Pim Van Meurs has an excellent post at the Panda’s Thumb about junk DNA and ID. As he notes, many IDers like to crow every time an article appears that concludes that some portion of non-coding DNA has a previously unknown function. They do this to make one of two arguments: either that it shows that there is no such thing as junk DNA (an incredibly stupid argument) or that ID somehow “predicts” or “inspires” such findings (an even more stupid argument). But I want to point out a problem that Pim missed, an internal contradiction in the ID argument about junk DNA.
The existence of large amounts of non-coding DNA that becomes corrupted and useless through unexpressed mutations that can’t be weeded out through natural selection has long been an argument against ID creationism for a fairly obvious reason: it’s just bad design. Why would an all-powerful designer create genomes that are, in some cases, mostly made up of useless genes that don’t do anything? Evolution can explain it; if a gene gets switched off so it no longer expresses in the phenotype, through any number of well known processes, then it’s going to quickly mutate into total uselessness. But from a creationist standpoint, it’s hard to explain.
Now, the standard response to this has always been the same response given to all other instances of bad design, design that makes sense if one accepts a constrained process of natural evolution but makes no sense from the standpoint of an omnipotent designer working from scratch; the argument is that we can’t judge the goals of God (or “the unknown designer”), so we can’t know that bad design wasn’t the goal. Perhaps “the designer” (wink, wink) intended it that way (or, for the truly deluded, “it wasn’t that way before the Fall”).

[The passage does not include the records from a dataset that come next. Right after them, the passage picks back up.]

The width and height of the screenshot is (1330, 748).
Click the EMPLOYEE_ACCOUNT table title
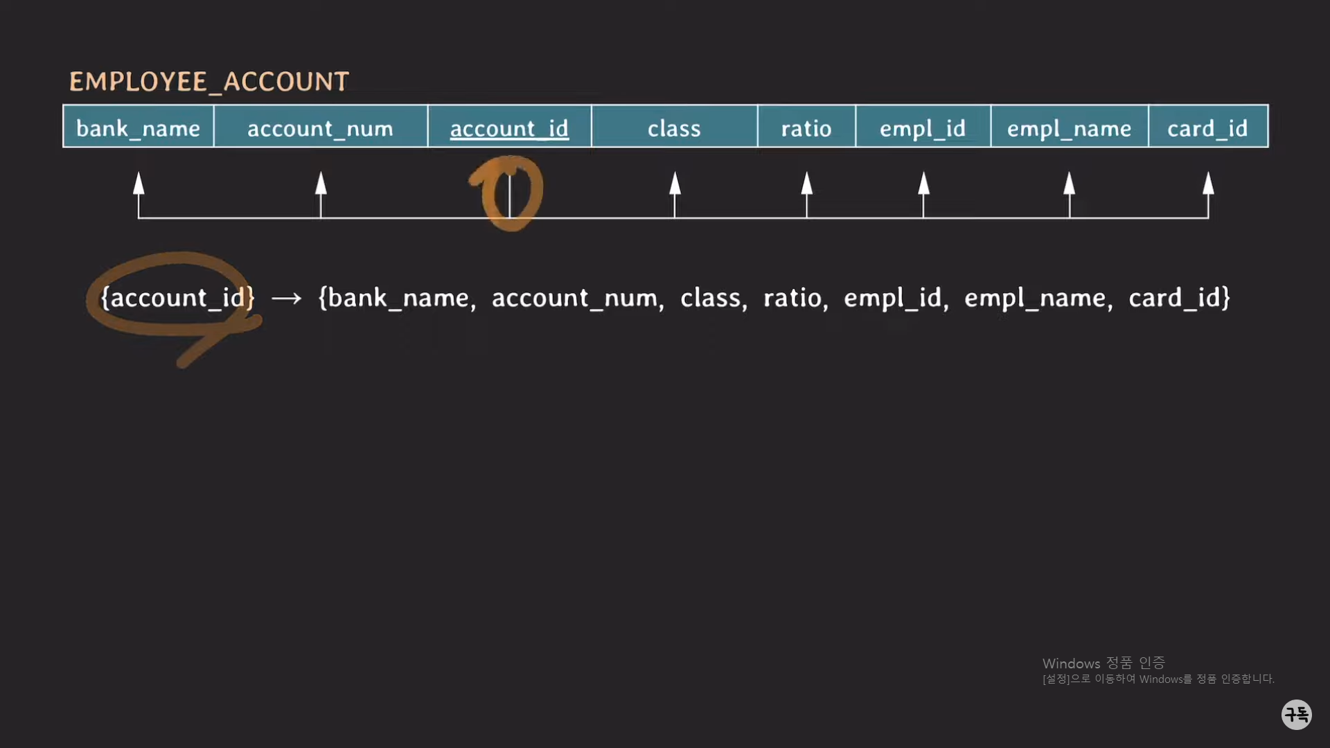click(209, 82)
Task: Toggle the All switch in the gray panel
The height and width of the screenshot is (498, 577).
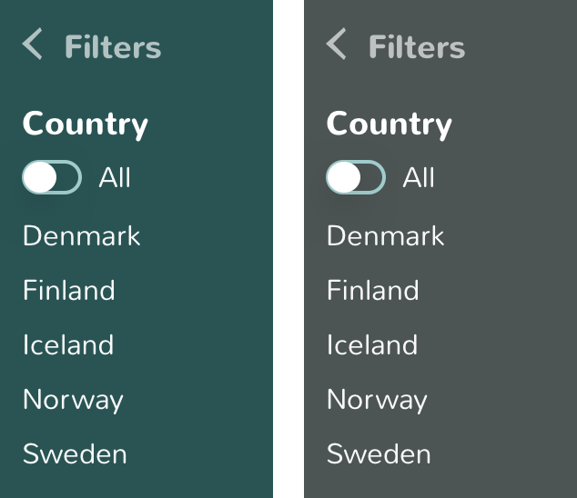Action: [x=356, y=178]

But let’s think about this. If they actually mean that argument, what’s the point of crowing when someone finds that a particular bit of non-coding DNA has function, particularly if you’re going to claim, absurdly, that eventually all such DNA will be found to have a function? If you’re going to claim that ID “predicts” or “inspires” such findings, then you are implicitly agreeing with the argument that a designer wouldn’t create junk DNA, the very argument you denied was true previously.